## Exercise data:
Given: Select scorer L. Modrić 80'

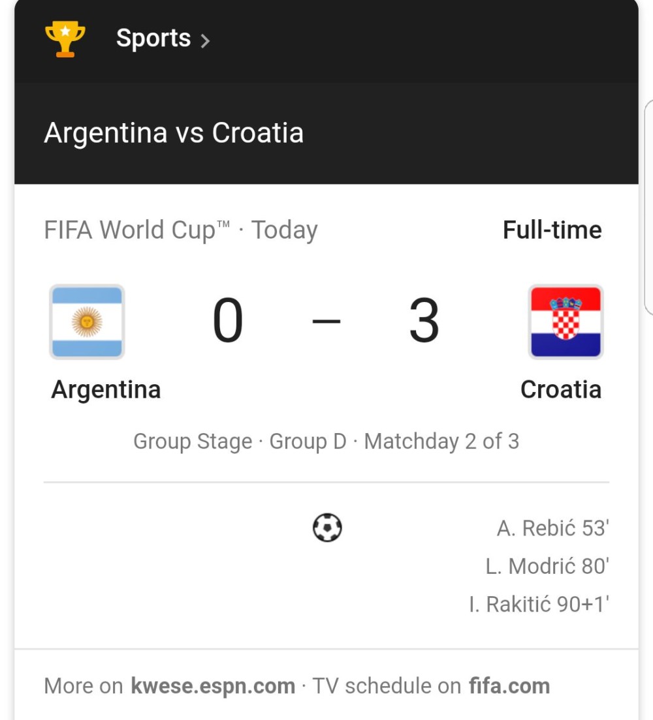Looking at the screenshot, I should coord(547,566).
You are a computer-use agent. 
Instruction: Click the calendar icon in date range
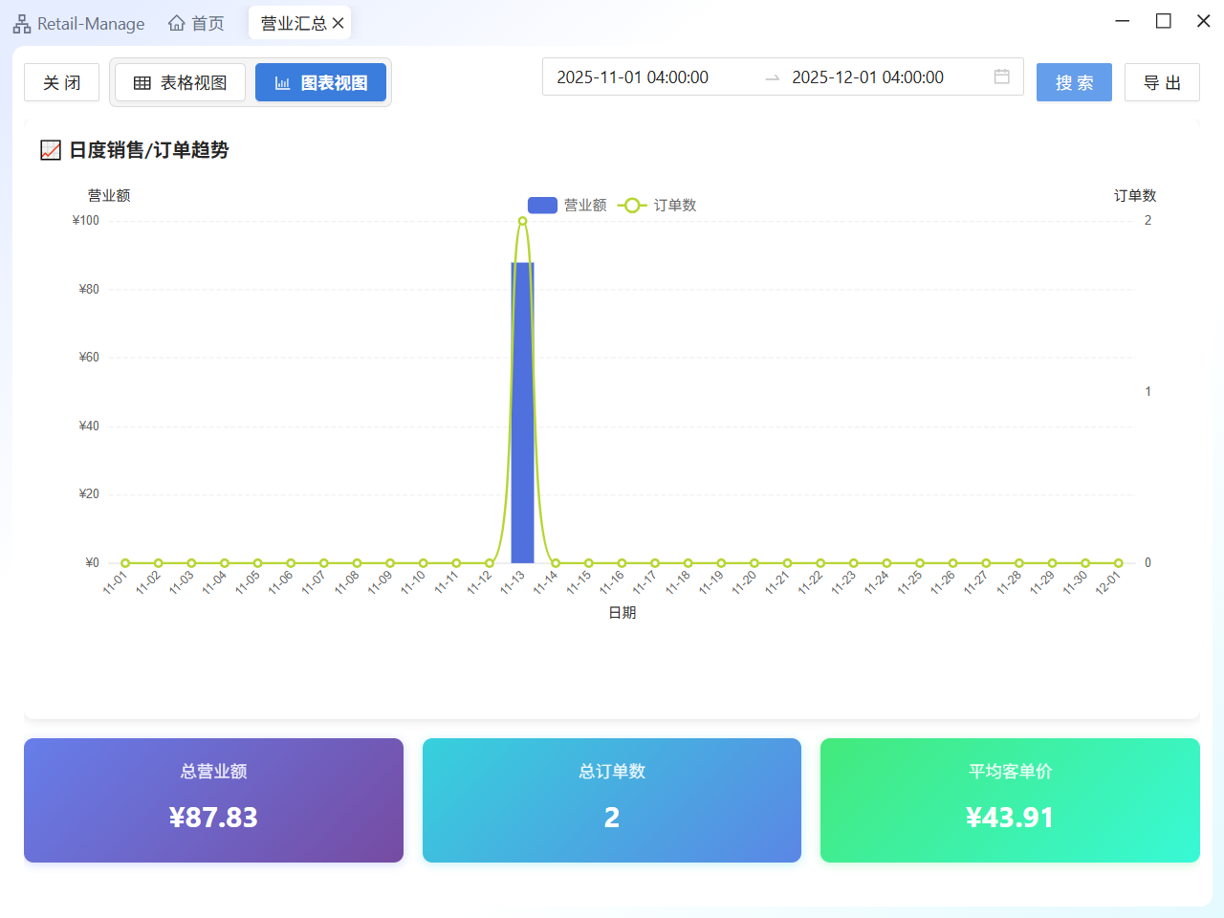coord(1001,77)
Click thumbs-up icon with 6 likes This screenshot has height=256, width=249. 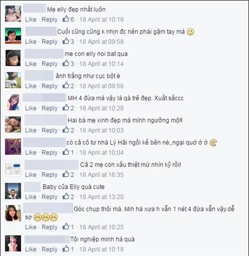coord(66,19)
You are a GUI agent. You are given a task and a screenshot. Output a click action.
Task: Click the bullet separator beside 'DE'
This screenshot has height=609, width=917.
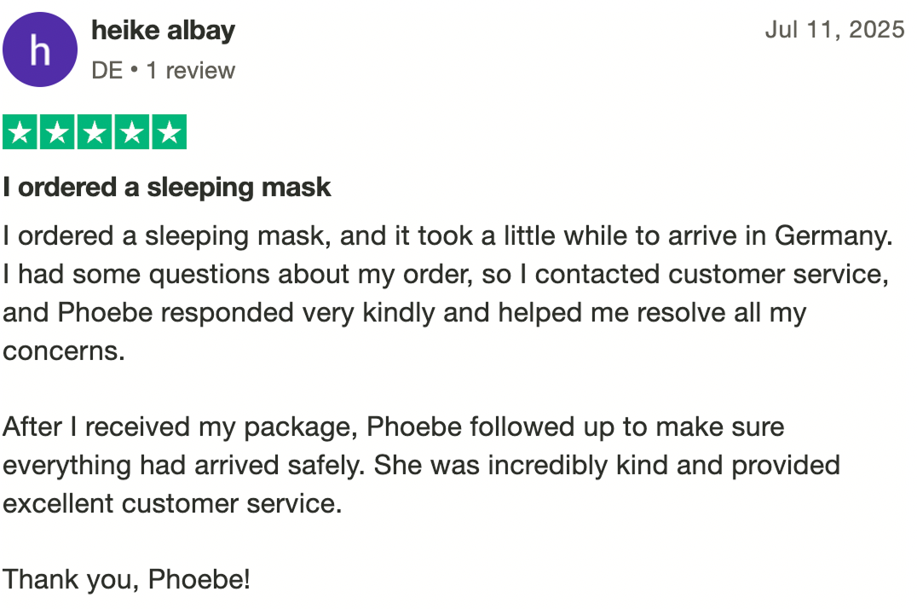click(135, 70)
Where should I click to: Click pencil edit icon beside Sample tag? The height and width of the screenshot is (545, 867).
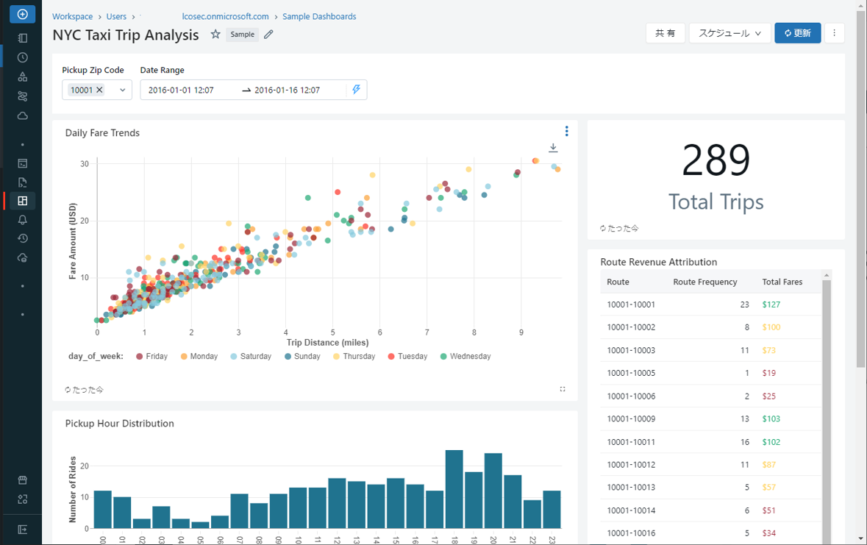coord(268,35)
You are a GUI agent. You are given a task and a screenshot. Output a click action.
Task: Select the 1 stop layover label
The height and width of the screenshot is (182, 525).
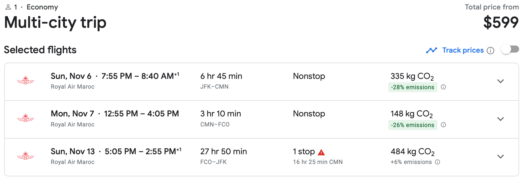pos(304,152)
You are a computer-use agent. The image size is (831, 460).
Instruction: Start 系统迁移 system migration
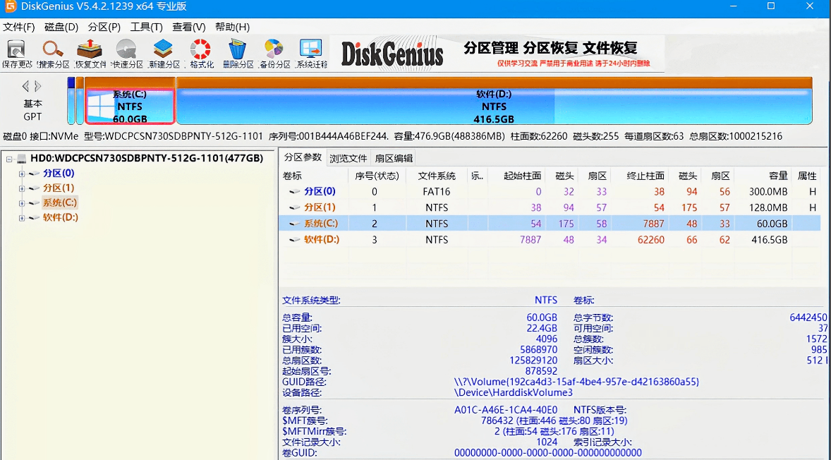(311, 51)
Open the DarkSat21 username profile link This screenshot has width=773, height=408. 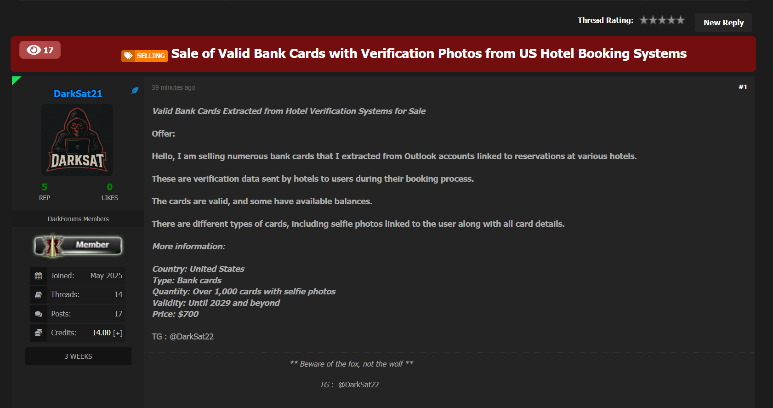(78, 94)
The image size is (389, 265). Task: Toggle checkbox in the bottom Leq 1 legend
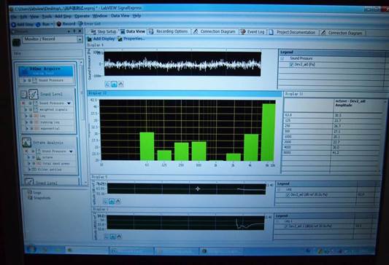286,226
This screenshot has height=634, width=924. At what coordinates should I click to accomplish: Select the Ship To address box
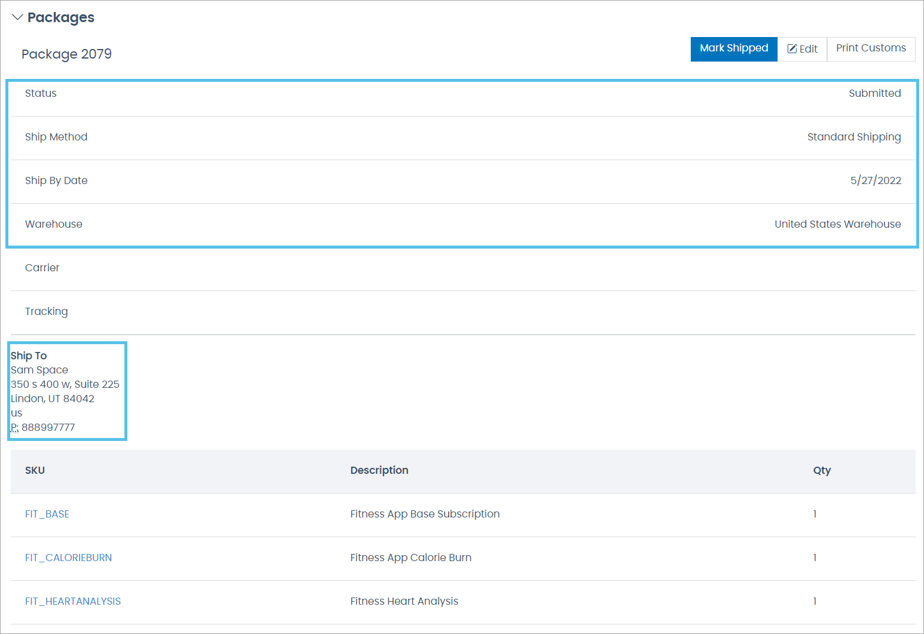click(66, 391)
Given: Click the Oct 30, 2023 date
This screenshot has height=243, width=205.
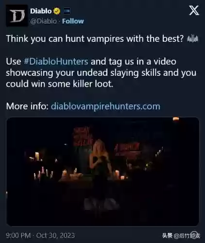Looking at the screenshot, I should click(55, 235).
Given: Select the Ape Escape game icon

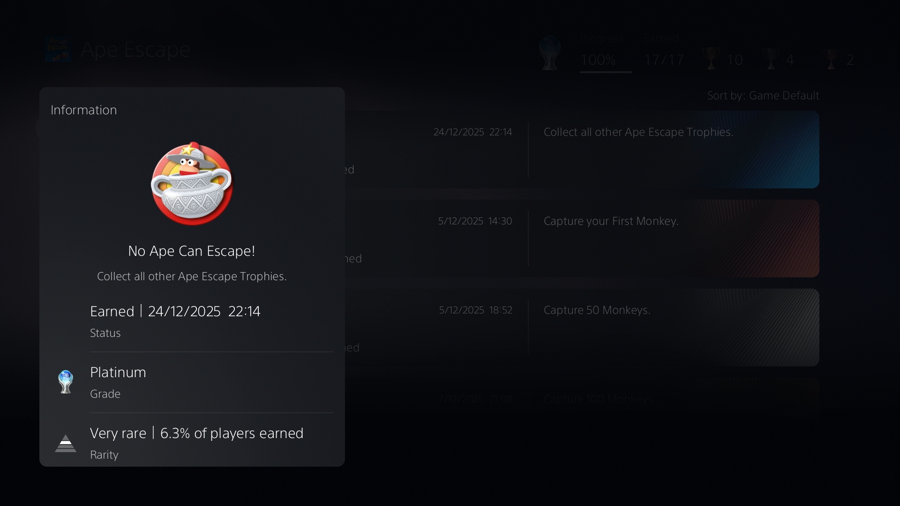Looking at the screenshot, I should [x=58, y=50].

## Task directions:
Print the lines from the line with "This screenshot has height=243, width=205." to the end of the data above. Include both ends, exclude the pictures, and add nothing else.

## Exercise result:
This screenshot has height=243, width=205.
Looking at the screenshot, I should click(55, 235).
Given: Select the Ape Escape game icon

Looking at the screenshot, I should [x=58, y=50].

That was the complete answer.